Working for the Bird
by David Hollander
The Bird Man swooped into my life precisely on cue. It was springtime, and my friend Michael and I were inhaling dark beer outside a Brooklyn brewery, discussing my saber-toothed future. I had just received my master of fine arts degree in fiction writing, and I was down to the final embers of what had once seemed an inexhaustible bonfire of wealth, albeit in the form of unsubsidized government loans. I’d been the King of Carpe Diem, but my freewheeling stupidity was coming to its inevitable, sad end. Michael and I listened to the trucks rumble by on 6th Avenue and drank aggressively beneath a fuzzy pink sun.
“I think I’m in big trouble,” I told him.
“It’ll be fine,” he said, nodding vigorously. He was a drinking schoolteacher. Or maybe a schoolteaching drinker. Either way, his gainful employment meant we were in different places. (He, for instance, was in a place with furniture and a television.)
“Dude, are you listening to me? I’m broke.”
“Hey, what’s that saying?” he asked, beaming with optimism. “Fortune favors the meek, right?”
I was puzzling over that, chimp-like, when Anthony Bird intervened. He wore a brown fedora and a tight leather jacket, and had a copy of the Times tucked under his arm. He moseyed up to our wooden bench in the beer garden and uncorked a disarming Southern accent. “Are you looking for a job?” he asked.
“Excuse me?”
“I’m sorry, I overheard you talking. Have you ever done any house painting?"
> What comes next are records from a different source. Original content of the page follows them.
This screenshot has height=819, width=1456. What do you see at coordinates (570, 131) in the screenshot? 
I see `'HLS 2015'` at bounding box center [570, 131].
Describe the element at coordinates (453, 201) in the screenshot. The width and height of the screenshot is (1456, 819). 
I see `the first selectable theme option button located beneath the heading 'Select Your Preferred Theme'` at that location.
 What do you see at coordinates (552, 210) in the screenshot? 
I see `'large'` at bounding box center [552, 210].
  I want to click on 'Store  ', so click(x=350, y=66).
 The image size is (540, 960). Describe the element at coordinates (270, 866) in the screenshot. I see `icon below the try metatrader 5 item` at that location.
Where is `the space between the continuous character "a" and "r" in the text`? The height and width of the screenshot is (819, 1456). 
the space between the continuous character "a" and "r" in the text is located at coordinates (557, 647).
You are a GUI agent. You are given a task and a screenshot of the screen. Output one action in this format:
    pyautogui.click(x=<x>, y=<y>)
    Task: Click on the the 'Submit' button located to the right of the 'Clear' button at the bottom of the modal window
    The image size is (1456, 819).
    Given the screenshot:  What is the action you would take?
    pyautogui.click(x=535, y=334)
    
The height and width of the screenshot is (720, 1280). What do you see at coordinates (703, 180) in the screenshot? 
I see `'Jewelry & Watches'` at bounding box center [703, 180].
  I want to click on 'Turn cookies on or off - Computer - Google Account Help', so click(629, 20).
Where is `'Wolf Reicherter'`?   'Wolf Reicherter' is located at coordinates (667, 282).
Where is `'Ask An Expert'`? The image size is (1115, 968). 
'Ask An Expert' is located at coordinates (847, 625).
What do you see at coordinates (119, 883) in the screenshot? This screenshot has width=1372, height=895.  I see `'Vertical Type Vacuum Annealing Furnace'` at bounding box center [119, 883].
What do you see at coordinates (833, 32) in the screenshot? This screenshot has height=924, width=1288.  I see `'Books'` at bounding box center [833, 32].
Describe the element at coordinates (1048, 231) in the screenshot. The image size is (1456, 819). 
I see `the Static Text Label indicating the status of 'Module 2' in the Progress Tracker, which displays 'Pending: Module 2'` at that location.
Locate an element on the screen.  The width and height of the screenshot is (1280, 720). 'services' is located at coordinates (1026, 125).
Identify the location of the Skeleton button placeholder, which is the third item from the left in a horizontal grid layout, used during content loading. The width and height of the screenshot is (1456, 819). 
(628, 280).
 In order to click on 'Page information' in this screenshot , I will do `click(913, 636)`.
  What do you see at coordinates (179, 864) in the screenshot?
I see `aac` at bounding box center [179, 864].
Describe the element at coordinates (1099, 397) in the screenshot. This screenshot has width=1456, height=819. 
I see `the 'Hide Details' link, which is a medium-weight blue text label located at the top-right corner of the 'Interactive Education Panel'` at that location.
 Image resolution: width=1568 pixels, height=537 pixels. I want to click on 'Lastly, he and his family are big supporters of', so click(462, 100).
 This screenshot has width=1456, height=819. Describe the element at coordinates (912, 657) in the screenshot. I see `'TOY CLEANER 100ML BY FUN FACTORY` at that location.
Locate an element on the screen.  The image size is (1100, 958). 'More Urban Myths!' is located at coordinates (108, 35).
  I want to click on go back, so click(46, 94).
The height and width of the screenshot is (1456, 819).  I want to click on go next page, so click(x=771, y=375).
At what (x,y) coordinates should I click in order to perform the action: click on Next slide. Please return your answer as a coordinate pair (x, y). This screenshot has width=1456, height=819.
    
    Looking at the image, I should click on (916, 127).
“Yeah,” I said, surprised. “My friend Joe and I had our own business out on Long Island.” This was a half-truth. Joe and I had gotten together one summer during our undergraduate tenure and drummed up some work. We called ourselves Student Painters, and our motto was, Let your house be our learning experience. We lasted three weeks before a badly situated ladder kicked out and shattered windows on three descending floors of a regal farmhouse; it plummeted down and down and spared not a pane, in case we needed a metaphor.
“Plaster work?” Bird asked.
“No, but I’m a spackling machine,” I boasted.
“Here’s my card,” he grinned. “You can start tomorrow.” And with that he disappeared, cowboy-like, through the doors of my local saloon.
Thus began my summer of adventure with Bird’s motley crew of unfortunates. He was the Indiana Jones of general contracting. He owned some tools, sure, but you always got the impression he’d rather be swashbuckling. Maybe it was the roguish wardrobe. Or the fact that he held black belts in sundry martial arts. He was the kind of guy who might tip his hat after roundhouse-kicking you to within inches of death. He was small, kind, and volatile. He’d employed two other unskilled locals, neither of whom seemed at all fit for labor. There was Willy, a rotund and aged church organ player with a lisp; and Jocelyn, a leggy mural painter from a nearby arts college. “I hire based on character,” he told me. And we were all characters, but of the ilk normally limited to television sitcoms.